Do Decamerão à Morte em Veneza, passando por outras referências, a literatura sempre apresentou respostas diferentes ao mesmo problema: o confinamento, seja o autoimposto como jogo de prazer erótico ou social (Os 120 dias de Sodoma, do Marquês de Sade, por exemplo); seja o compulsório, resultado de variáveis políticas ou biológicas que levaram à reclusão e daí à interpelação de si como questão ética fundamental (É isto um homem?, de Primo Levi).

Um número considerável de obras, de romances a ensaios, pode ajudar a pensar não apenas a noção de fim, muito presente nestes dias em que as estatísticas de óbitos são atualizadas freneticamente no mundo todo como atos burocráticos de funcionários kafkianos e os mortos sem rosto emergem em tabelas como espectros.

Mas principalmente sobre a ideia de segregação e de restrição num momento em que o simples deslocamento é impeditivo e o ato mecânico de ir e vir ganha outras conotações, que se relacionam diretamente à saúde.

De maneiras diversas, A peste, de Albert Camus, citada frequentemente por sua temática atual e singularmente preditiva, e Vozes de Tchernóbil, de Svetlana Aleksiévitch, narram um tempo de enfermidade e de escassez, de reorganização social e de recuperação do humano em meio a escombros causados por episódios cuja irrupção exorbita qualquer possibilidade de controle.

Separados no tempo por muitas décadas, os dois trabalhos, um romance e outro híbrido de romance e reportagem, tratam de uma matéria comum: a resistência. A seu modo, descrevem esse mundo novo: o que sobrevém à peste, com suas mazelas, simbolismos e heroísmos banais, e aquele que se mantém a despeito do desastre de uma usina nuclear, com as marcas fixadas no corpo individual e coletivo das pessoas, que recorrem sobretudo à memória na tarefa de reconstruir suas vidas com fragmentos do passado.

Outras experiências literárias, porém, exploraram caminhos que conduziram a cenários que talvez se aproximem ainda mais do que vivemos agora, de incertezas e perspectivas enevoadas.
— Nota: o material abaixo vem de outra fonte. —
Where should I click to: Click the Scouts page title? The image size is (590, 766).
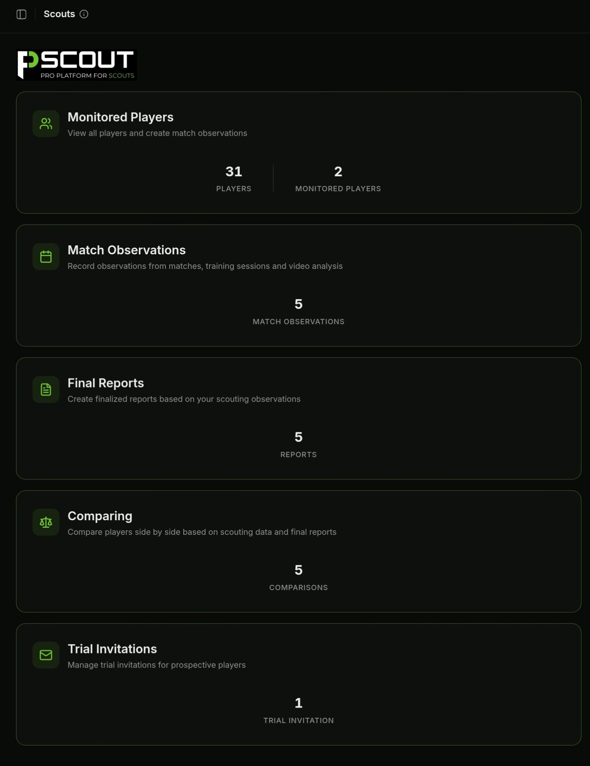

É o caso dos romances A estrada, de Cormac Mccarthy, e Ensaio sobre a cegueira, de José Saramago, cujo denominador comum, além de terem sido adaptados com sucesso para o cinema, é o de que apresentam como força estética a capacidade de antecipar o dia seguinte ao da falência de toda a organização do aparato social.

Neles se lê a luta por sobrevivência depois do caos inevitável, a morte da comunidade e a instauração da ordem do barbarismo, numa batalha na qual se opõem valores de solidariedade e individualismo, de globalização e tribalismo.

Mais ou menos como vemos aqui, em 2020, quando países interceptam cargas de máscaras e insumos, numa pirataria contemporânea sem medida, e nas ruas se confrontam a todo instante os interesses públicos e os privados.

Vistas como exercícios antecipatórios, algumas distópicas e outras não tanto quanto gostaríamos, essas obras se abrem a universos avançados ultrarrealistas e formulam perguntas que ecoam no contemporâneo, tais como: com que palavras descreveremos os eventos que testemunhamos agora?

Walter Benjamin escreveu que os soldados que voltavam da guerra estavam sem memória. Não podiam narrar. Assim como eles, e é isso que a literatura talvez ensine, nosso vocabulário para a pandemia ainda está em construção.